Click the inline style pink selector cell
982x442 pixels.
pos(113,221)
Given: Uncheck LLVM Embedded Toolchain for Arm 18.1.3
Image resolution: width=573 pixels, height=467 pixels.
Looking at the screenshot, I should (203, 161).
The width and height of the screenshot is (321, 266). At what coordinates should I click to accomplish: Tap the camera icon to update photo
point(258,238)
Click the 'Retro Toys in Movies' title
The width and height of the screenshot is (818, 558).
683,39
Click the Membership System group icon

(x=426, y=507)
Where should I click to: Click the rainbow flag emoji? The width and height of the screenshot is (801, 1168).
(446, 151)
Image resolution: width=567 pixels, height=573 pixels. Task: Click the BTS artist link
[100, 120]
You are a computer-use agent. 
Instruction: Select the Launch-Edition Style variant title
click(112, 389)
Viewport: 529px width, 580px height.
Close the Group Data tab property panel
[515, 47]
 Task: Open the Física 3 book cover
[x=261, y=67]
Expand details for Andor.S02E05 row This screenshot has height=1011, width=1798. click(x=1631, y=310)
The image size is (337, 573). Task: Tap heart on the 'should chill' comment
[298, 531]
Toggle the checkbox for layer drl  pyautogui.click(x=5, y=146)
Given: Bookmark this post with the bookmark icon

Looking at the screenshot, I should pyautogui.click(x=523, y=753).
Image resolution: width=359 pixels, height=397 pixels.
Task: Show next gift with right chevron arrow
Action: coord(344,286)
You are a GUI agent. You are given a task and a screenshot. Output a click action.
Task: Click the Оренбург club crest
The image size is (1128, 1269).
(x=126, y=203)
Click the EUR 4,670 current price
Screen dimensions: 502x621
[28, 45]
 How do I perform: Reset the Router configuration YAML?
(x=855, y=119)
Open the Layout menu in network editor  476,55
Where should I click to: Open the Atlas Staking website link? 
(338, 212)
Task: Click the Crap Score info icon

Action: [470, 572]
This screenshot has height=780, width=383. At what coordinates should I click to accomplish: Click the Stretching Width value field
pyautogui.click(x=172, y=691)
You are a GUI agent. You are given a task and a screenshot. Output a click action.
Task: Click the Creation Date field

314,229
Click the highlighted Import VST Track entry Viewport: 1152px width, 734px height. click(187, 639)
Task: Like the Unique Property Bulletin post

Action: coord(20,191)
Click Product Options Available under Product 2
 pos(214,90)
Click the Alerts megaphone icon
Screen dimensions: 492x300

What is needed:
Starting from the line that contains "How do I perform: Reset", give again every line to the last line of the data, exactly. Include nothing else.

Response to this task:
 How do I perform: Reset the Router configuration YAML?
(x=855, y=119)
Open the Layout menu in network editor  476,55
Where should I click to: Open the Atlas Staking website link? 
(338, 212)
Task: Click the Crap Score info icon

Action: [470, 572]
This screenshot has height=780, width=383. At what coordinates should I click to accomplish: Click the Stretching Width value field
pyautogui.click(x=172, y=691)
You are a GUI agent. You are given a task and a screenshot. Output a click action.
Task: Click the Creation Date field

314,229
Click the highlighted Import VST Track entry Viewport: 1152px width, 734px height. click(187, 639)
Task: Like the Unique Property Bulletin post

Action: coord(20,191)
Click Product Options Available under Product 2
 pos(214,90)
Click the Alerts megaphone icon
Screen dimensions: 492x300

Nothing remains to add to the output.